La risposta che l’Agenzia delle Entrate ha fornito tempo fa su un interpello presentato in materia, potrebbe lasciar intendere un’interpretazione più restrittiva che inclusiva. Com’è noto, fra i beneficiari delle detrazioni al 50-65% sui lavori edili o finalizzati al risparmio energetico, rientrano anche i cosiddetti “familiari conviventi”, cioè coloro che convivono col possessore/detentore dell’immobile, e che, se sostengono le spese d’intervento, possono “subentrare” nel diritto di godimento del beneficio stesso. La regola dei familiari conviventi (intesi come il coniuge e i parenti entro il terzo grado e gli affini entro il secondo grado) suscita spesso delle incomprensioni. Vi è ad esempio la percezione comune che la parola “convivente” limiti l’applicazione del beneficio alle sole spese relative all’immobile dove in effetti la convivenza sussiste in senso fisico.
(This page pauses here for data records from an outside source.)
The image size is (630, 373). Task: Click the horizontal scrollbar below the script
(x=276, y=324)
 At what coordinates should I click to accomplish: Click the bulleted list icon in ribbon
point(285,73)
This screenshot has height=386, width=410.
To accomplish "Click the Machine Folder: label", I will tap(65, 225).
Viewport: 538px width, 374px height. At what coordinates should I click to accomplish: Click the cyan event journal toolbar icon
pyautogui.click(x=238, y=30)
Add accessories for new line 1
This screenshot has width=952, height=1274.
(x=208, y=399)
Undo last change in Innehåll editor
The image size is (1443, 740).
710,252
In realtà non è così, ed è appunto su quest’aspetto che l’impostazione del bonus è più permissiva di quanto sembri.
I requisiti documentali affinché il familiare convivente applichi la detrazione sono esattamente gli stessi che verrebbero esaminati se fosse il possessore o detentore a richiederla, e cioè le fatture intestate della ditta e i bonifici di versamento correttamente compilati. Qualora poi fossero stati richiesti dei permessi speciali in Comune e tali permessi fossero intestati al possessore/detentore, ciò non ostacolerebbe la successiva applicazione del beneficio a favore del familiare convivente. Ad ogni modo dovrebbe comunque risultare la convivenza col possessore tramite il certificato di residenza.
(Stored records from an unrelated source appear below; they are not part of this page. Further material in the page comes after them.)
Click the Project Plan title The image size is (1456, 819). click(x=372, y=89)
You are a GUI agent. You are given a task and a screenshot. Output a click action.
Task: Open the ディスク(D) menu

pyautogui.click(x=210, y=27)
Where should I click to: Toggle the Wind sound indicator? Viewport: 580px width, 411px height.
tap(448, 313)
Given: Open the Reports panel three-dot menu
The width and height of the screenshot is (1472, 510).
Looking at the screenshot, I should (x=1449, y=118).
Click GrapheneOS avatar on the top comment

Detto ciò, la ragione per cui l’impostazione di fondo del beneficio può dirsi permissiva, sta nel fatto che, come riporta la Risoluzione n. 184/E del 12 giugno 2002, “non è necessario che l’abitazione nella quale convivono familiare ed intestatario dell’immobile costituisca per entrambi l’abitazione principale, mentre è necessario che i lavori stessi siano effettuati su una delle abitazioni nelle quali si esplica il rapporto di convivenza”. La chiave è proprio questa. Le parole su cui bisogna concentrarsi, sono quelle che indicano la necessità che i lavori “siano effettuati su una delle abitazioni nelle quali si esplica il rapporto di convivenza”.
Questo significa appunto che l’immobile oggetto degli interventi non dev’essere necessariamente l’abitazione ove di fatto convivono il possessore e il familiare beneficiario del bonus, ma qualunque altro immobile ove la convivenza potrebbe idealmente sussistere. Volendo fare un esempio banale: se fosse il marito ad accollarsi le spese per la ristrutturazione della casa al mare posseduta al 100% dalla moglie, la detrazione gli sarebbe comunque riconosciuta, essendo appunto la casa al mare un immobile dove il rapporto di convivenza potrebbe eventualmente esplicarsi, a prescindere dal fatto che venga utilizzata soltanto per pochi mesi all’anno (e comunque la sostanza non cambierebbe anche se la casa non fosse mai utilizzata).
Dov’è, invece, che l’impostazione delle Entrate diventa restrittiva? Ripartiamo da un altro esempio: ipotizziamo una situazione quasi analoga alla precedente, cioè il marito che paga la ristrutturazione eseguita su un immobile posseduto dalla moglie, dove però abita il suocero, padre della moglie. In tal caso la detrazione non potrà essergli accordata dal momento che “l’immobile oggetto dei lavori è abitato da un familiare diverso da quello con cui sussiste il rapporto di convivenza”. In pratica, il fatto che a occupare l’immobile sia un terzo familiare, cioè un soggetto diverso dal possessore e dal suo convivente, fa da impedimento al normale applicarsi della detrazione. L’impostazione restrittiva si evince dunque dal presupposto secondo cui l’utilizzo da parte di terzi dell’immobile ristrutturato renda impossibile la convivenza – nello stesso immobile – tra il familiare e il possessore.